• **ABOUT THIS EXERCISE**: Only the lines from the one with "600x400 pixels." through the last belong in the output; print them exactly as given below.

(Records contained in a dataset)
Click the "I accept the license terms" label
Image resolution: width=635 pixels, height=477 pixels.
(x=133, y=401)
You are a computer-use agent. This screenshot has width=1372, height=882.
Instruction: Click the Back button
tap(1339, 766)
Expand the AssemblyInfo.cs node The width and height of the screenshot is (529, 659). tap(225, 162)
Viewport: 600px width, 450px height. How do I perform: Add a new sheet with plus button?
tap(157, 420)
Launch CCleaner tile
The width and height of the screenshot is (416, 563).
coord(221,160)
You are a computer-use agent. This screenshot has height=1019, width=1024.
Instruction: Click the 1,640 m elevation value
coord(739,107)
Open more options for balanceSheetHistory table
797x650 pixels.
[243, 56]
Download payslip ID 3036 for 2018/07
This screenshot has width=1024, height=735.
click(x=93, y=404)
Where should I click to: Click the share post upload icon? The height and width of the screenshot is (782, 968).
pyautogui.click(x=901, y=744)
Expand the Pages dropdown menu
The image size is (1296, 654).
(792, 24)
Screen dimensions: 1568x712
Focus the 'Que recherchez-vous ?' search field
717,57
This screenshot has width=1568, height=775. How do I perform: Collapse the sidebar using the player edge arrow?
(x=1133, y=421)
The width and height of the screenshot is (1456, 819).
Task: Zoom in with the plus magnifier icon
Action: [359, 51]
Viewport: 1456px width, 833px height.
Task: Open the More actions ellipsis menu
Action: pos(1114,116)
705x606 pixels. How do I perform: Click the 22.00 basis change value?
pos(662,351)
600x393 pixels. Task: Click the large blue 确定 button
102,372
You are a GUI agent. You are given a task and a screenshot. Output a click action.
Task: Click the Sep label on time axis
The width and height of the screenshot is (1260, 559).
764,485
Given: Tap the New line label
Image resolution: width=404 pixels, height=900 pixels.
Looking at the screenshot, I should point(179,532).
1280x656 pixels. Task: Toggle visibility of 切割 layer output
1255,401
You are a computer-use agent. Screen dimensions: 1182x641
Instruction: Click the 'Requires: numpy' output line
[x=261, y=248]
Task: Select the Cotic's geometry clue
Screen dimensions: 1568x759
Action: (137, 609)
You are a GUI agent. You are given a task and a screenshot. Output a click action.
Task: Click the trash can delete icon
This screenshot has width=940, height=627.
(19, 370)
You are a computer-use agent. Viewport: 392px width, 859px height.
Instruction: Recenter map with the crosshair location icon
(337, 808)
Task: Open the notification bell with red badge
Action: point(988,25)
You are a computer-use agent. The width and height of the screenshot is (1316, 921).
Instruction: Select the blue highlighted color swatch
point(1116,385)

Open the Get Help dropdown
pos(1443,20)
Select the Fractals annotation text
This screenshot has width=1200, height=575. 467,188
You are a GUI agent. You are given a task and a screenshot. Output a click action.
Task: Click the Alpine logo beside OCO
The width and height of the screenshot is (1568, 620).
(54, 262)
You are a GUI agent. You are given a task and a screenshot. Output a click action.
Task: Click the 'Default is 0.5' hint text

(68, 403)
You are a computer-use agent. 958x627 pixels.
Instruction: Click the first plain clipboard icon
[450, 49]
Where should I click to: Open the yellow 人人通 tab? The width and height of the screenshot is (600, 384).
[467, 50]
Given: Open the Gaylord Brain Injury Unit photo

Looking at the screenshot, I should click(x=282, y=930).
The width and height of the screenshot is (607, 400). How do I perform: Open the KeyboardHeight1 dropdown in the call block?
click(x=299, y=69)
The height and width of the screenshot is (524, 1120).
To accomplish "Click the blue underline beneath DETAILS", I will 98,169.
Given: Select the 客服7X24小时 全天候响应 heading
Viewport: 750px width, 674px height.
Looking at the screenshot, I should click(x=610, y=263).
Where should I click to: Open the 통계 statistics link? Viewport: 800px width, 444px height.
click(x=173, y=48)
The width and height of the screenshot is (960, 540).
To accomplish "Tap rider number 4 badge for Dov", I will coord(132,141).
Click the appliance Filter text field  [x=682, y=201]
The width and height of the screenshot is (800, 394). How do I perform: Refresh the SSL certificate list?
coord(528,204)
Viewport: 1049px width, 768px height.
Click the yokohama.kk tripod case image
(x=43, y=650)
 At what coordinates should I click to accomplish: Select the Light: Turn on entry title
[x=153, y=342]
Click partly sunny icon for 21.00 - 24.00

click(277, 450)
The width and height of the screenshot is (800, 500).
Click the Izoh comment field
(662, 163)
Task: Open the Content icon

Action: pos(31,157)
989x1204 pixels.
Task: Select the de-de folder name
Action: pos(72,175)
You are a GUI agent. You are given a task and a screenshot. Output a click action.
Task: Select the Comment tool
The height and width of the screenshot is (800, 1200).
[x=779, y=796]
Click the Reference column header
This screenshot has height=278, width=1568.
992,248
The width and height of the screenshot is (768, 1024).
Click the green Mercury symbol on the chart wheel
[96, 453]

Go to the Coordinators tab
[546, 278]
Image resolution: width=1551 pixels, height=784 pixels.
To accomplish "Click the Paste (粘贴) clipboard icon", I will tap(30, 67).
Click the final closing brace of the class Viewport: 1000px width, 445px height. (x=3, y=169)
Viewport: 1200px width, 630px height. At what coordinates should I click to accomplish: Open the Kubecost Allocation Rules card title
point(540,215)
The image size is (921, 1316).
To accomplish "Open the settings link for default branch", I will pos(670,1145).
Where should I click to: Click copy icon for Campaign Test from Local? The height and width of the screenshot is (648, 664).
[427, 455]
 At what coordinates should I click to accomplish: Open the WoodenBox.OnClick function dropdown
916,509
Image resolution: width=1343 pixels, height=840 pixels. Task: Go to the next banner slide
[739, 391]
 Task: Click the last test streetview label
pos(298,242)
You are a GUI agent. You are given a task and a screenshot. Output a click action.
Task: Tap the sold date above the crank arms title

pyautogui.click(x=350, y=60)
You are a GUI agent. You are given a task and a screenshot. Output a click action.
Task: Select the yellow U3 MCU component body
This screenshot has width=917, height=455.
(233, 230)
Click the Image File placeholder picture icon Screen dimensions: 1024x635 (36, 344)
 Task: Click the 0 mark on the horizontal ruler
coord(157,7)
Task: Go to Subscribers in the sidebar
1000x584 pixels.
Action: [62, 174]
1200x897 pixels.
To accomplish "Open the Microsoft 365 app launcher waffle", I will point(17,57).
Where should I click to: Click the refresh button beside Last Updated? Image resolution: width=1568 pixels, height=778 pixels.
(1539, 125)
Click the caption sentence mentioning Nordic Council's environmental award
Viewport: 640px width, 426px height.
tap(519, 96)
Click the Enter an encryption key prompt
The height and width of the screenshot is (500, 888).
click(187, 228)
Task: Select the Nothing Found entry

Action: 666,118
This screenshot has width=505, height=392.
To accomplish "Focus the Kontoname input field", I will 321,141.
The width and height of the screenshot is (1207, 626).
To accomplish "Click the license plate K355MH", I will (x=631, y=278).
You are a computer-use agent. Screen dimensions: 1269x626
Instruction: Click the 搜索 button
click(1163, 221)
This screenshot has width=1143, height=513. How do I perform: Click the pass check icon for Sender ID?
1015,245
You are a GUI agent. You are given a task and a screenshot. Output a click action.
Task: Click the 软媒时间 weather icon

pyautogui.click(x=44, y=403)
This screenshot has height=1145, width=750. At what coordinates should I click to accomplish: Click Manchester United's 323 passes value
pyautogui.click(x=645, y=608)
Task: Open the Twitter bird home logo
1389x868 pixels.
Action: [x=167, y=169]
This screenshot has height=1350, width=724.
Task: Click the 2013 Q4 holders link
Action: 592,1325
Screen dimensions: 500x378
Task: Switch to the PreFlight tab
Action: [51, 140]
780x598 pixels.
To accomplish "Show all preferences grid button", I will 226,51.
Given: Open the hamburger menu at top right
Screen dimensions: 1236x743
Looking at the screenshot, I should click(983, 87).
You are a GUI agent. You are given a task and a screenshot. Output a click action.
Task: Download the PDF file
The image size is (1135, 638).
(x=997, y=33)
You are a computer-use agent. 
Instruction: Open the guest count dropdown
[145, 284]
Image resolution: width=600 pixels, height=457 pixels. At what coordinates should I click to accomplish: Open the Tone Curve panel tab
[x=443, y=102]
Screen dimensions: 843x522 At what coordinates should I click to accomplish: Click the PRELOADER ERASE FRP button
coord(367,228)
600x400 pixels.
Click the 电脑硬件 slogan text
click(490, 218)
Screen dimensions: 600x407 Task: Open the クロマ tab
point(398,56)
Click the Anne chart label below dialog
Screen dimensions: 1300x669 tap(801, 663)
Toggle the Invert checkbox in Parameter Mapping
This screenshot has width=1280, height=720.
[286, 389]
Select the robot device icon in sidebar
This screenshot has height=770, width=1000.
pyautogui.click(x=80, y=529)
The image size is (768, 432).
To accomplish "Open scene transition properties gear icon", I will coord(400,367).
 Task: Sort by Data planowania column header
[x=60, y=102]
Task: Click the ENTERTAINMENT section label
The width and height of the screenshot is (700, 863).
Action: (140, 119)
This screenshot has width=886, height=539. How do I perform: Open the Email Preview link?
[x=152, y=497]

• **TASK RESPONSE**:
600x400 pixels.
Click the 电脑硬件 slogan text
click(490, 218)
Screen dimensions: 600x407 Task: Open the クロマ tab
point(398,56)
Click the Anne chart label below dialog
Screen dimensions: 1300x669 tap(801, 663)
Toggle the Invert checkbox in Parameter Mapping
This screenshot has width=1280, height=720.
[286, 389]
Select the robot device icon in sidebar
This screenshot has height=770, width=1000.
pyautogui.click(x=80, y=529)
The image size is (768, 432).
To accomplish "Open scene transition properties gear icon", I will coord(400,367).
 Task: Sort by Data planowania column header
[x=60, y=102]
Task: Click the ENTERTAINMENT section label
The width and height of the screenshot is (700, 863).
Action: (140, 119)
This screenshot has width=886, height=539. How do I perform: Open the Email Preview link?
[x=152, y=497]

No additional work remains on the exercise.